Voor een agnost is keuzeloosheid geen keuze maar overmacht. Wat valt er te kiezen voor wie niet weet? En als er toch eens gekozen lijkt te worden: niet weten of jij het bent die kiest of dat de keuze zich aan jou voltrekt. Niet weten of er wel een jij is en of die wel wat te kiezen heeft of dat het maar zo lijkt. Niet weten of je keuze nu en voor altijd voor iedereen overal in alle opzichten juist is. Niet eens weten wat hier en nu juist is, voor deze of die, in dit opzicht of dat.
Keuzeloos gewaarzijn is zien zonder te weten wat je precies ziet. Onder ogen zien dat je het niet weet. Ervoor uitkomen dat je er niet uitkomt. Leven op de tast. Vandaar dat ik het liever weteloos gewaarzijn noem. Je hoeft je keuzes niet op te schorten of tegen te houden; je weet het gewoon niet meer.
Weteloosheid als je natuurlijke staat
Keuzeloos gewaarzijn is een onvermijdelijk gevolg van niet-weten. Maar in weteloosheid is geen ruimte voor de metafysische en idealistische connotaties die de spiritualiteit van Jiddu Krishnamurti aankleven. Voor zijn hoogdravende ideeën over Waarheid, Eenheid, Zelfrealisatie, Vrijheid, Wereldvrede enzovoort.
Wie ziet wat een strijd Krishnamurti’s leven is geweest, van zijn vroege jeugd tot op zijn sterfbed, vraagt zich onwillekeurig af hoe keuzeloos zijn gewaarzijn nou helemaal was. Ik zie het niet. Ik voel het niet. En ik benijd hem niet. Als ik zo nodig iemand moet benijden, dan maar mezelf.
Een agnost heeft niets te realiseren, niets in te zien en niets te bewaken. Hij heeft niets te doen en niets te laten. Hij heeft niets te bevestigen en niets te ontkennen, dit ook niet.

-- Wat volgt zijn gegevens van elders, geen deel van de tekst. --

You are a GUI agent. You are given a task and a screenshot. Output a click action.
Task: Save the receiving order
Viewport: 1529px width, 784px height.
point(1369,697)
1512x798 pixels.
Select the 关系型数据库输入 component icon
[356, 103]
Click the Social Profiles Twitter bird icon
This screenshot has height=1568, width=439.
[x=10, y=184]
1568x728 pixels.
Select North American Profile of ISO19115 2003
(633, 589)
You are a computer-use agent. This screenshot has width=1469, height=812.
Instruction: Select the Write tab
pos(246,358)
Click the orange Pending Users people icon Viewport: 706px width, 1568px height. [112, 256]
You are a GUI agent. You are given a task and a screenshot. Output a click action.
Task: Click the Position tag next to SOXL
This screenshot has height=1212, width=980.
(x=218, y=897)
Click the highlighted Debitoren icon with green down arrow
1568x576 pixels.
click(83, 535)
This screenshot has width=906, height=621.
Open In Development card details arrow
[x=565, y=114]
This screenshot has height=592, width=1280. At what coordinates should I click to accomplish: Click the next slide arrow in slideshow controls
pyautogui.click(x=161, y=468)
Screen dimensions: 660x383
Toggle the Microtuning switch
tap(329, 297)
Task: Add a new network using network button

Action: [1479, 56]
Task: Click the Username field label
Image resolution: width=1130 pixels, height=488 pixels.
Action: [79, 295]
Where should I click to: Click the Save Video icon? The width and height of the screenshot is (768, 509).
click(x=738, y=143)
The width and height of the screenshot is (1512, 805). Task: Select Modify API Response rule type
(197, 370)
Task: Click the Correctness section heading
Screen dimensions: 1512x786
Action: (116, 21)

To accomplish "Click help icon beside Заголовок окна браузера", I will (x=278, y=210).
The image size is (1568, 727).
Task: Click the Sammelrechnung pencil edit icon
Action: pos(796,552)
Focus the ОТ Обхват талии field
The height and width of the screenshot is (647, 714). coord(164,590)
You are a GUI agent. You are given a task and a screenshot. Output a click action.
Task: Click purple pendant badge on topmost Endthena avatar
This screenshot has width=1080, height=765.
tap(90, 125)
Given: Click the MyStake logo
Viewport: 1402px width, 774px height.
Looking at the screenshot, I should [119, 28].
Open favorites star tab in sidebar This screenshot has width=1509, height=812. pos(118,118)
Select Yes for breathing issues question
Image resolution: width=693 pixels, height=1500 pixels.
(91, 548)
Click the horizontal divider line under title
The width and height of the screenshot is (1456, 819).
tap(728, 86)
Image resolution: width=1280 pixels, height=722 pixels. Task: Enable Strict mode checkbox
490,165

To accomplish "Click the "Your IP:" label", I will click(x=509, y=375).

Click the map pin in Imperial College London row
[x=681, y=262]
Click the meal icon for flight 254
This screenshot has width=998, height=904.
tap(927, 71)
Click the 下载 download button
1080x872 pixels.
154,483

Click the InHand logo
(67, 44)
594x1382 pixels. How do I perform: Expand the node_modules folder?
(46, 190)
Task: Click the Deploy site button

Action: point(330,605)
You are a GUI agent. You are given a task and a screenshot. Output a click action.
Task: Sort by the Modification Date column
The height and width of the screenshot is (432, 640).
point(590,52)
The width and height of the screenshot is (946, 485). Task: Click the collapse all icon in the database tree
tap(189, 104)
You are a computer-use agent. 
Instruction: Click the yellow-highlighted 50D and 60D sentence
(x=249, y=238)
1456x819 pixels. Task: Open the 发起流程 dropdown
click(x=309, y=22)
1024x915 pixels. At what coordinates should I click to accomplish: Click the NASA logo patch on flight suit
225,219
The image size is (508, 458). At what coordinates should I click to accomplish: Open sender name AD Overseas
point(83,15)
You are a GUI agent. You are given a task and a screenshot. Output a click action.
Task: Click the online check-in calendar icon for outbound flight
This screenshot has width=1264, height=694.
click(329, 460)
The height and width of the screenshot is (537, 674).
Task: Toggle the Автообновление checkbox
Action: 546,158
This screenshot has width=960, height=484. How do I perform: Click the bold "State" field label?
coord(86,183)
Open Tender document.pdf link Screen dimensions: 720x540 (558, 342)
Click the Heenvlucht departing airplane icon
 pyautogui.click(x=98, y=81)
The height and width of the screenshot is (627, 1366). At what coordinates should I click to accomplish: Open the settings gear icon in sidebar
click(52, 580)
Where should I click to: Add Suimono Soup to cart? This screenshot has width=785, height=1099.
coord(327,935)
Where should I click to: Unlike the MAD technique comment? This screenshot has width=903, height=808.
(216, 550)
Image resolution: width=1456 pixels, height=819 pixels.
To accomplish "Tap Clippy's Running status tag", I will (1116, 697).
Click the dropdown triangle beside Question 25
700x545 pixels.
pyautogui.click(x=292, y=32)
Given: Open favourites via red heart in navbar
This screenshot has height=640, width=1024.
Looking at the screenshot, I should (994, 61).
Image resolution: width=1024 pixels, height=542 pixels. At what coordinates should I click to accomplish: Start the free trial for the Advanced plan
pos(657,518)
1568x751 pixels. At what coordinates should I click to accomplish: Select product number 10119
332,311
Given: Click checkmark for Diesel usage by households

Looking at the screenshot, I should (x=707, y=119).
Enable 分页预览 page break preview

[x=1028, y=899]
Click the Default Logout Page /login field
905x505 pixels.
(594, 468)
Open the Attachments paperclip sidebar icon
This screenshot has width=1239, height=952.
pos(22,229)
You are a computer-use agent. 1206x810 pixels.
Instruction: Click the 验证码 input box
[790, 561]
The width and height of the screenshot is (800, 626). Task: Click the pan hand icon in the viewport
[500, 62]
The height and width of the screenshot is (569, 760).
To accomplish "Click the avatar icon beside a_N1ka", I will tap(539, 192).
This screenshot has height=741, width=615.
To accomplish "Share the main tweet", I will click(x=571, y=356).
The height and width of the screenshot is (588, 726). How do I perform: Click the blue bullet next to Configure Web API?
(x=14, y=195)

Een agnost weet alleen maar niet. Hij heeft het nooit geweten, al dacht hij soms van wel. Hij zal het wel nooit weten, al kan hij dat ook niet weten. Agnose is zijn natuurlijke staat. Hij ondergaat gewoon zijn gang.
Duidt iemand zijn gang als afgang, al is het maar uit het weten, dan duidt de agnost hem als opgang, al is het maar naar niet weten.
Duidt iemand zijn gang als opgang, al is het maar naar niet weten, dan duidt de agnost hem als afgang, al is het maar uit het weten.
Houdt iemand gewoon zijn waffel, een zeldzaamheid in het spirituele wereldje, dan houdt de agnost gewoon zijn waffel. Dan is het eindelijk even stil, hè hè. En dat wou jij keuzeloos gewaarzijn noemen? Haha.